» **GOAL OF THE EXERCISE**
Find the line in the entries below that contains "帮助中心 (636, 2081)". Repeat it exactly, and every line after it through the line that contains "目标市场运营策略 (103, 834)".

» **EXCERPTED DATA**
────────────────────
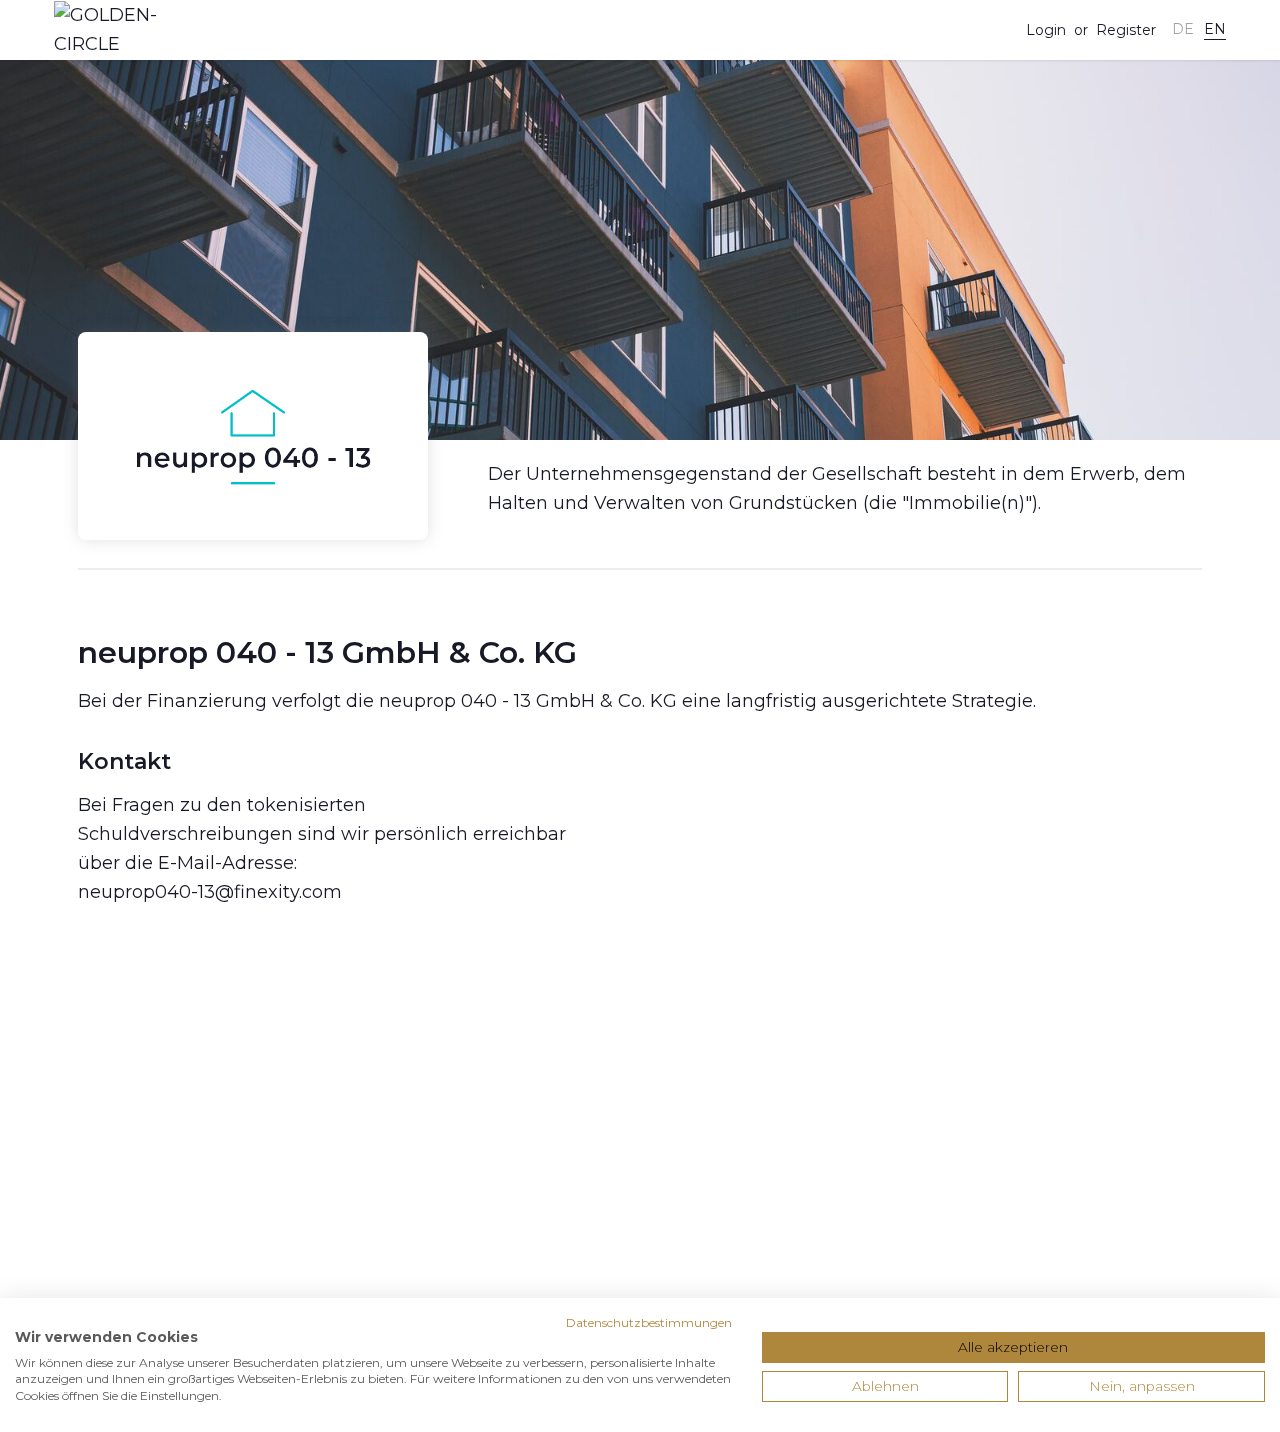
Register (1126, 30)
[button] (1183, 29)
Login (1046, 30)
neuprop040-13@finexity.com (210, 892)
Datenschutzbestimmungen (649, 1322)
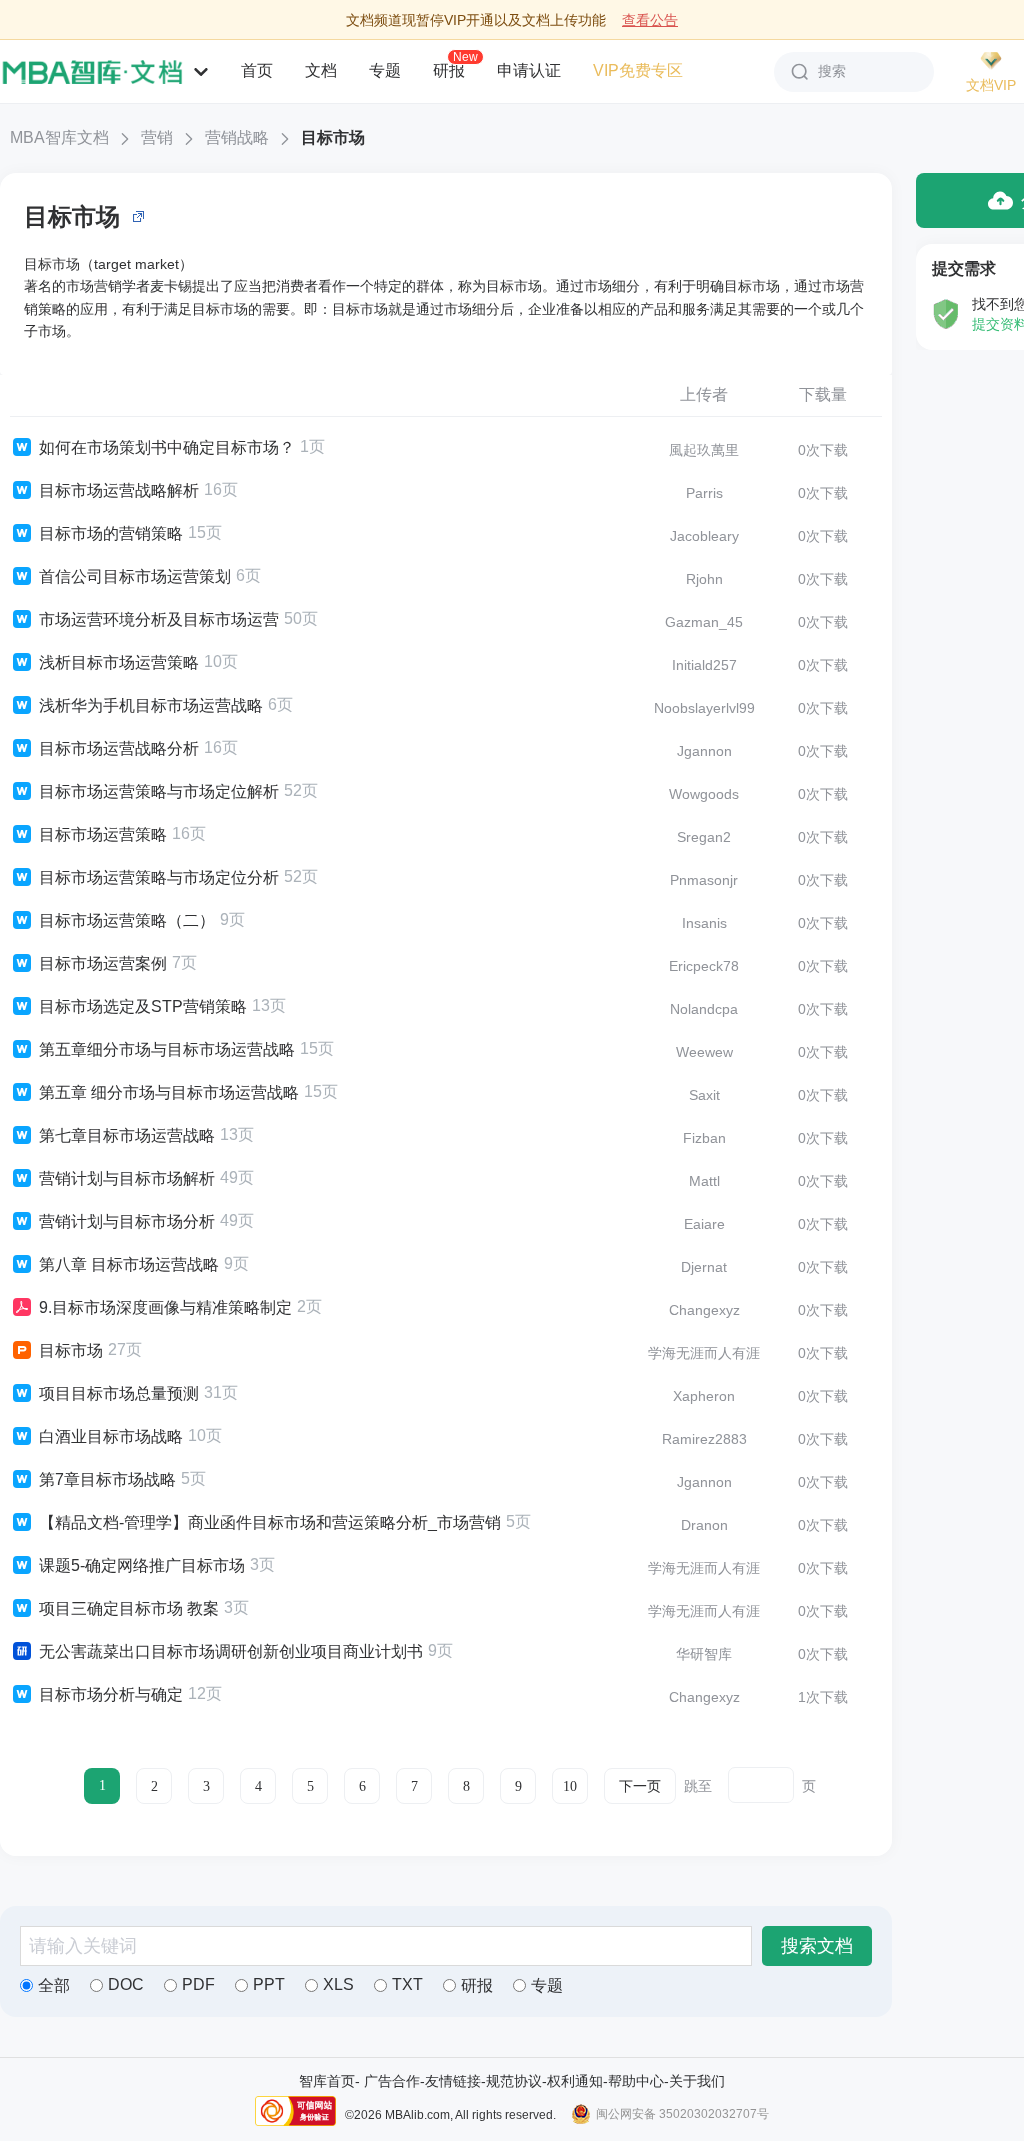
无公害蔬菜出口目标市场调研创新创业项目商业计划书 (231, 1651)
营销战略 (237, 137)
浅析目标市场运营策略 (119, 662)
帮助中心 (636, 2081)
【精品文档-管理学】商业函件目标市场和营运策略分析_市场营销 (270, 1522)
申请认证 (529, 70)
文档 (321, 70)
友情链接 (453, 2081)
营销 (157, 137)
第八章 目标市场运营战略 (129, 1264)
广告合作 (392, 2081)
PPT (269, 1984)
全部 (54, 1985)
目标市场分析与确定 (111, 1694)
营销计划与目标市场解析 (127, 1178)
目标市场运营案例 (103, 963)
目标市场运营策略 (103, 834)
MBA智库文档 (59, 137)
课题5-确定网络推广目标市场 (142, 1565)
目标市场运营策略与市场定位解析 (159, 791)
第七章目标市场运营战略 (127, 1135)
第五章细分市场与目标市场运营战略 (167, 1049)
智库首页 (327, 2081)
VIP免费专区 (638, 70)
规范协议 (514, 2081)
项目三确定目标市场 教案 (129, 1608)
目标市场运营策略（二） (127, 920)
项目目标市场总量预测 (119, 1393)
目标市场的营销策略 (111, 533)
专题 (385, 70)
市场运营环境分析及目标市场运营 (159, 619)
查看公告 (650, 20)
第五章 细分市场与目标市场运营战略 (169, 1092)
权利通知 (575, 2081)
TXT (407, 1984)
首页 (257, 70)
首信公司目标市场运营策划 (135, 576)
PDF (198, 1984)
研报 (449, 70)
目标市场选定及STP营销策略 (143, 1006)
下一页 (640, 1786)
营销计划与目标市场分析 (127, 1221)
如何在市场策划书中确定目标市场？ (167, 447)
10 (570, 1786)
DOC (126, 1984)
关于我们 (697, 2081)
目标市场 (333, 137)
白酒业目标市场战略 (111, 1436)
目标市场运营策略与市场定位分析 (159, 877)
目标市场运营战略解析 (119, 490)
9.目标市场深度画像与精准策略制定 (165, 1307)
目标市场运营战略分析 (119, 748)
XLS (338, 1984)
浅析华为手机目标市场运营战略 (151, 705)
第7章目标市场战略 (107, 1479)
────────────────────
» **RESPONSE TO THIS EXERCISE**
帮助中心 (636, 2081)
【精品文档-管理学】商业函件目标市场和营运策略分析_市场营销 (270, 1522)
申请认证 (529, 70)
文档 (321, 70)
友情链接 (453, 2081)
营销 (157, 137)
第八章 目标市场运营战略 (129, 1264)
广告合作 (392, 2081)
PPT (269, 1984)
全部 (54, 1985)
目标市场分析与确定 (111, 1694)
营销计划与目标市场解析 (127, 1178)
目标市场运营案例 (103, 963)
目标市场运营策略 (103, 834)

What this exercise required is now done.